Present the listing below as a numbered list, starting with the line that contains "Given: Click the cloud" and going on through the line that contains "(x=2089, y=32)", with blank lines left out.

* **MATERIAL SHOWN**
::::::::

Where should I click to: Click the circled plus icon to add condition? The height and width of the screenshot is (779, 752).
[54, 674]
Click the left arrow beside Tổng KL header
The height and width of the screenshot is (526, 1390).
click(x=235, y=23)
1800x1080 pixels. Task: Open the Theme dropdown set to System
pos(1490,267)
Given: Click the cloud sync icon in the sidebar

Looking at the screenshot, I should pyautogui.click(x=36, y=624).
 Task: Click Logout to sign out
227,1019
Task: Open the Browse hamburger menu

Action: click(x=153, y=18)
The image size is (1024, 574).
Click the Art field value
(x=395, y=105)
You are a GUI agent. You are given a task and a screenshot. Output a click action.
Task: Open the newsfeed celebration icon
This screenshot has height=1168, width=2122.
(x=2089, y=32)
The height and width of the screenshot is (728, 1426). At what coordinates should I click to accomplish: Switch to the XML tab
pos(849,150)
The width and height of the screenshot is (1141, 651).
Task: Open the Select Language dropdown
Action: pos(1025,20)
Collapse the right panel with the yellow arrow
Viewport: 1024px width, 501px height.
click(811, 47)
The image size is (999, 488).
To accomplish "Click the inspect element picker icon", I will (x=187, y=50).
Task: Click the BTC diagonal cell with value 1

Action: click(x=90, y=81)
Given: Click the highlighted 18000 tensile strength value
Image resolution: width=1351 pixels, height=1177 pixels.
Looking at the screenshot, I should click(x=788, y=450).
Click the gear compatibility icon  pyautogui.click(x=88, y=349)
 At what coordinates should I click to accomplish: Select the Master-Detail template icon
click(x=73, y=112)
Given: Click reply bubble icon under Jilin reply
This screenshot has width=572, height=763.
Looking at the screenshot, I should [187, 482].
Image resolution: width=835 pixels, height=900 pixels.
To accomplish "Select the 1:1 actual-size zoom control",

::::::::

* **RESULT**
1. Given: Click the cloud sync icon in the sidebar
2. Looking at the screenshot, I should pyautogui.click(x=36, y=624).
3.  Task: Click Logout to sign out
4. 227,1019
5. Task: Open the Browse hamburger menu
6. Action: click(x=153, y=18)
7. The image size is (1024, 574).
8. Click the Art field value
9. (x=395, y=105)
10. You are a GUI agent. You are given a task and a screenshot. Output a click action.
11. Task: Open the newsfeed celebration icon
12. This screenshot has height=1168, width=2122.
13. (x=2089, y=32)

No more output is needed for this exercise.